_Input for this task_
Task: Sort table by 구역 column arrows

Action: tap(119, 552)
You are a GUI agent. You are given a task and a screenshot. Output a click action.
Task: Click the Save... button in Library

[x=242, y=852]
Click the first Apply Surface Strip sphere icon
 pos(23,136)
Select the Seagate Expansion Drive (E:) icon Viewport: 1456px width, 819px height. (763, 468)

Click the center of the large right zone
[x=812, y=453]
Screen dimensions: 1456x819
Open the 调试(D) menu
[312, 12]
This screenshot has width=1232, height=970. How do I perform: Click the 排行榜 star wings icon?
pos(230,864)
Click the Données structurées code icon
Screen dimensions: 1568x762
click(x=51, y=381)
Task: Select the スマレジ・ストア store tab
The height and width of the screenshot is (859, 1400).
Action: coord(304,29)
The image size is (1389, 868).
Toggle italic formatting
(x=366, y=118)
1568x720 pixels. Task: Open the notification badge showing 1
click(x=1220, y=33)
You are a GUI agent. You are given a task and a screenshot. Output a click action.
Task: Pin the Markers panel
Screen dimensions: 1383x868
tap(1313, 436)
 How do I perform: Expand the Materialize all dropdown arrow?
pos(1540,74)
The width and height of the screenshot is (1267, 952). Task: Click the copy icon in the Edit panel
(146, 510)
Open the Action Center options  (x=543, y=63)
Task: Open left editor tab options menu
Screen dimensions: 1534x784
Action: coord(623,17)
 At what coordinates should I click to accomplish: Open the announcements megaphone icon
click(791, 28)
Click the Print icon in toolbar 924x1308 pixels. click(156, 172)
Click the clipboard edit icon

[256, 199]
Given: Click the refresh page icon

_Exercise requirements_
The entries above need to be transcribed with no differences at all.

_Solution to this exercise_
Task: Sort table by 구역 column arrows

Action: tap(119, 552)
You are a GUI agent. You are given a task and a screenshot. Output a click action.
Task: Click the Save... button in Library

[x=242, y=852]
Click the first Apply Surface Strip sphere icon
 pos(23,136)
Select the Seagate Expansion Drive (E:) icon Viewport: 1456px width, 819px height. (763, 468)

Click the center of the large right zone
[x=812, y=453]
Screen dimensions: 1456x819
Open the 调试(D) menu
[312, 12]
This screenshot has width=1232, height=970. How do I perform: Click the 排行榜 star wings icon?
pos(230,864)
Click the Données structurées code icon
Screen dimensions: 1568x762
click(x=51, y=381)
Task: Select the スマレジ・ストア store tab
The height and width of the screenshot is (859, 1400).
Action: coord(304,29)
The image size is (1389, 868).
Toggle italic formatting
(x=366, y=118)
1568x720 pixels. Task: Open the notification badge showing 1
click(x=1220, y=33)
You are a GUI agent. You are given a task and a screenshot. Output a click action.
Task: Pin the Markers panel
Screen dimensions: 1383x868
tap(1313, 436)
 How do I perform: Expand the Materialize all dropdown arrow?
pos(1540,74)
The width and height of the screenshot is (1267, 952). Task: Click the copy icon in the Edit panel
(146, 510)
Open the Action Center options  (x=543, y=63)
Task: Open left editor tab options menu
Screen dimensions: 1534x784
Action: coord(623,17)
 At what coordinates should I click to accomplish: Open the announcements megaphone icon
click(791, 28)
Click the Print icon in toolbar 924x1308 pixels. click(156, 172)
Click the clipboard edit icon

[256, 199]
Given: Click the refresh page icon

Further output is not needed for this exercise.